Des applications industrielles multiples

Après la ligne pilote, l’entreprise lancera à compter de la fin 2023 la construction d’un démonstrateur (prototype de taille réelle) : il sera installé et testé à Béziers, avant d’être envoyé à Grenoble (Isère), où se trouve le centre de recherche du CEA impliqué dans Genvia, pour poursuivre les tests pendant un an. "À ce stade, nous aurons multiplié la taille du système par 100", se projette Florence Lambert. Le démonstrateur sera ensuite déployé chez le groupe sidérurgique ArcelorMittal, toujours en phase de test, à l’horizon 2025.

En effet, Genvia veut se rapprocher sans attendre de ses futurs marchés, tels que la chimie, les aciéries et les cimenteries. Pour sa part, ArcelorMittal, qui positionnera le système dans son usine de Saint-Chély-d’Apcher (Lozère), ambitionne d’accélérer sa trajectoire vers la neutralité carbone, fixée à 2050. "Les procédés actuels de production de l’acier utilisent du charbon dans des hauts-fourneaux, qui émettent du CO2. Notre objectif est de décarboner nos usines de 35 % dès 2030. Il y a trois leviers pour cela : l’utilisation d’aciers usagés, la capture de CO2 et le remplacement des process actuels par l’injection d’hydrogène.
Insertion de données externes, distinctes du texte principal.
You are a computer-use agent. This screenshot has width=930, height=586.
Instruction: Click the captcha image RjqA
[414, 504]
Cette dernière option est une vraie révolution industrielle. C’est l’objet de notre partenariat avec Genvia, un facteur clef dans notre stratégie de décarbonation", explique Karina Velloso, chargée des questions environnementales chez ArcelorMittal Europe.
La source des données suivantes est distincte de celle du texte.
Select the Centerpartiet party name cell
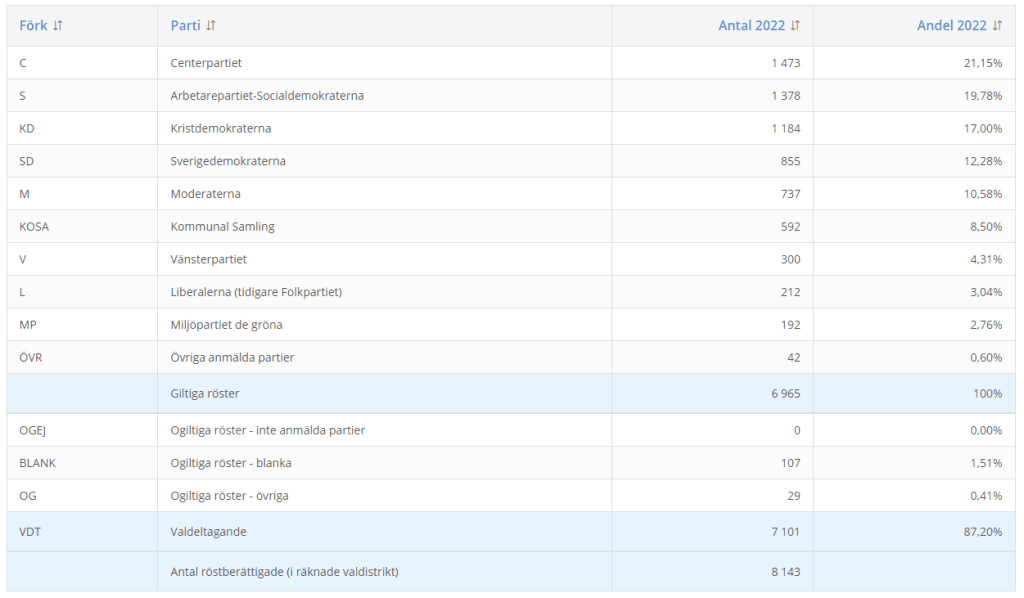1024x598 pixels. click(206, 63)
Genvia mise sur un autre type d’application pour sa technologie, qui permet aussi de combiner l’hydrogène bas carbone avec le CO2 capturé en usine pour produire des carburants de synthèse. Ainsi, le cimentier Vicat annonce qu’il accueillera à cette fin un démonstrateur dans une de ses usines d’Isère, tout en bénéficiant d’une économie de 30 % en électricité.
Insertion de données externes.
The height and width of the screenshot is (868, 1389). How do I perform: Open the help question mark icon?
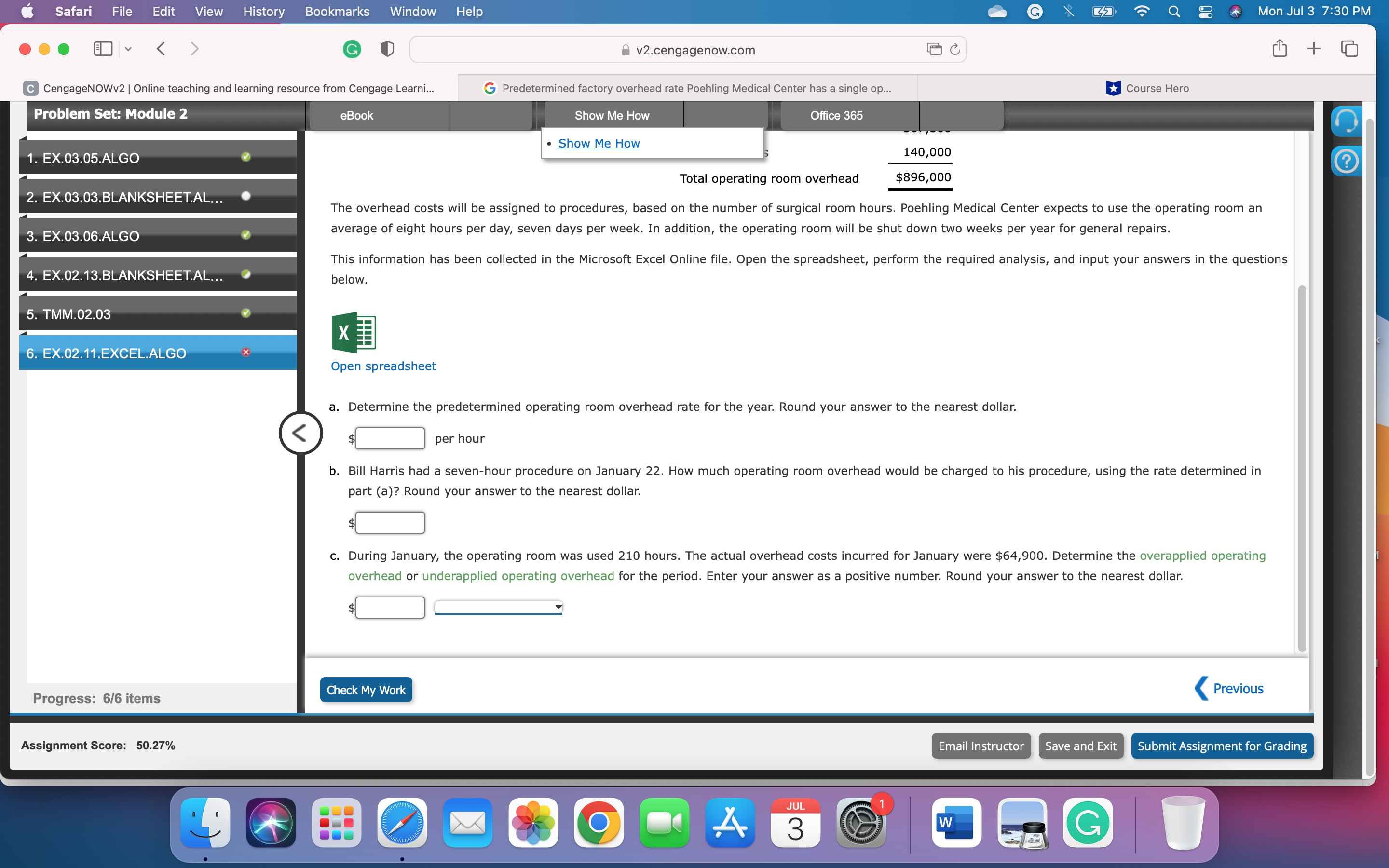coord(1346,162)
Un jalon industriel pour l’Occitanie et la France

Tous ces efforts doivent aboutir, en 2026, au lancement d’un premier véritable produit baptisé "H-Pod 600", que Genvia annonce comme "performant et manufacturable". L’entreprise devrait alors poser, la même année, la première pierre de sa propre usine, qui évoluera peu à peu en gigafactory. La superficie devrait avoisiner les 200 ha, sur un site restant à préciser dans le bassin économique biterrois. Parvenue à ce stade de maturation industrielle, Genvia bénéficiera d’un nombre de lignes de fabrication multiplié par douze. À l’horizon 2030, elle affichera une capacité de production de plus d’1 GW d’hydrogène, et de 50 000 électrolyseurs par an. "La ligne de production inaugurée en 2023 continuera à fonctionner, sur le site de SLB, en déployant des process innovants et en formant des collaborateurs", annonce Florence Lambert.

Si Genvia est appelée à fournir une technologie de rupture et donc à jouer un rôle central dans la filière française de l’hydrogène, elle pèsera d’autant plus lourd dans la propre stratégie autour de l’économie décarbonée initiée en Occitanie, qui ambitionne d’être la première région d’Europe atteignant la neutralité carbone en 2050. "La Région, dès mon premier mandat, a lancé un plan de 150 millions d’euros pour développement de l’hydrogène. Dès que la loi l’a permis, l’Occitanie a été la première région à devenir actionnaire d’une entreprise, Genvia, qui a tous les atouts pour s’emparer d’un vrai leadership", souligne Carole Delga, présidente du Conseil régional. Les retombées économiques attendues chez Genvia sont estimées entre 250 et 500 créations d’emplois d’ici 2032, sans compter la dynamique insufflée chez les sous-traitants locaux.